I’m a big fan of summer, mainly because it’s the season of fresh fruit. In these days of truck farms, long-haul transport, and supermarkets, you can buy most any fruit year round, but there’s something special about local fruits in their proper season.
Peaches, for instance. Our summer treks to visit family in Georgia inevitably take us through McBee, South Carolina, where we stop — both going and coming — at McLeod Farms, whose huge orchards are the source of “Mac’s Pride” peaches. We discovered that if you bypass the high-priced fruit stand by the road and drive on back to the packing shed, you can buy fresh peaches by the half-bushel box at wholesale prices. I like to bring loads of them home and share them as well as eat them.

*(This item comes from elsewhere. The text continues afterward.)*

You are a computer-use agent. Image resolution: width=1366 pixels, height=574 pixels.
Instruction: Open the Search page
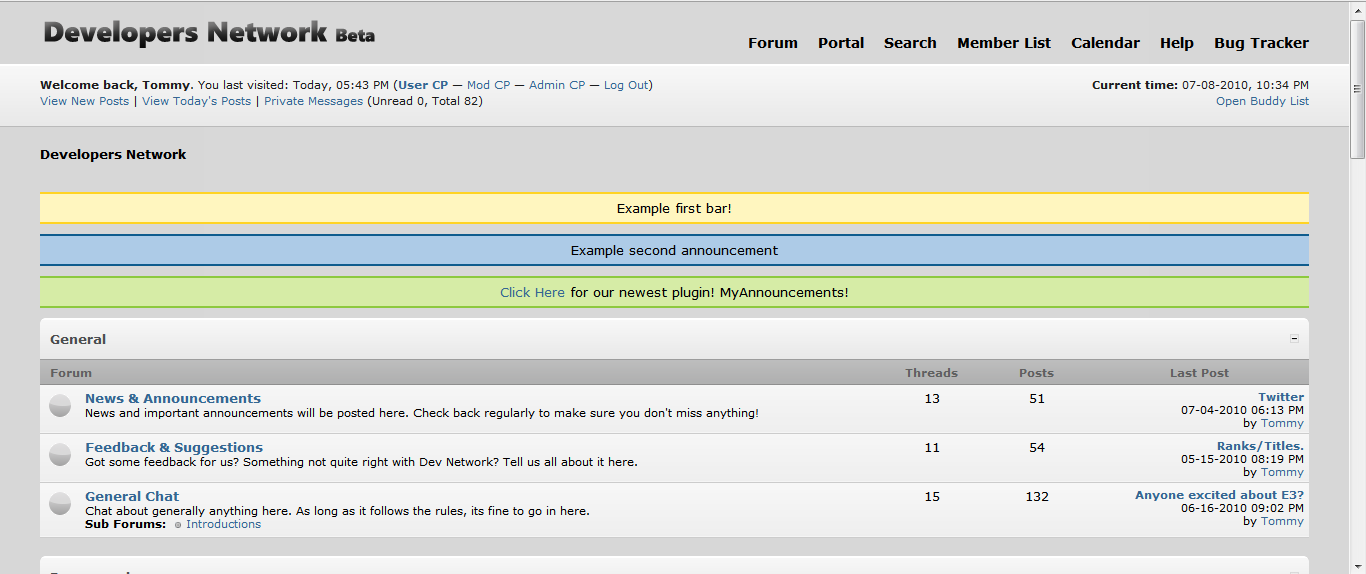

And berries: Samuel and I have picked buckets of blueberries and blackberries this summer. The blueberries came from a couple of bushes in my parents’ back yard. The blackberries grow along the edge of a “sports field” (where no sports are played) that’s a common area for our subdivision. Fortunately, either I’m the only one who realizes what they are, or the only one willing to pick up a few scratches and ticks in return for a bucket of finger-staining, lip-smacking berries.
Speaking of lip-smacking, one of the best things about fruit is that you can make cobblers and pies with it. Lately I’ve been experimenting with a relatively healthy version of blackberry cobbler (in my mind, at least), using whole wheat flour and Splenda in place of most of the sugar and white flour. It’s a little chewier, but still good enough to put a grin on my face.
I’m anticipating other fruits: my fig tree looks really good this year, with a good crop of early figs that will ripen soon, and lots of smaller figs that will ripen in late summer. Few things are better than a fig straight from the tree — you can ask Jesus about that: the gospels suggest he was often quite disappointed when he looked for fruit on a fig tree and found none.
Even my carefully tended tomatoes are technically fruits. And, unlike the hothouse variety you can buy year-round, they have both texture and flavor. Some of them are even shaping up to be one-slice sandwich sized. Just the anticipation makes me smile.
You don’t have to look far in the Bible to find references to fruit: fruit is created in Genesis 1, and is featured both literally and metaphorically throughout. Psalm 1 reminds us that the wise will be like trees planted by water that produce their fruit in season. Jesus called for fruits of repentance (Mat. 3:8), and Paul memorably described the “fruits of the Spirit” as love, joy, peace, patience, kindness, generosity, faithfulness, gentleness, and self-control (Gal. 5:22-23).
You can’t make cobbler from those, but you can make a fine life.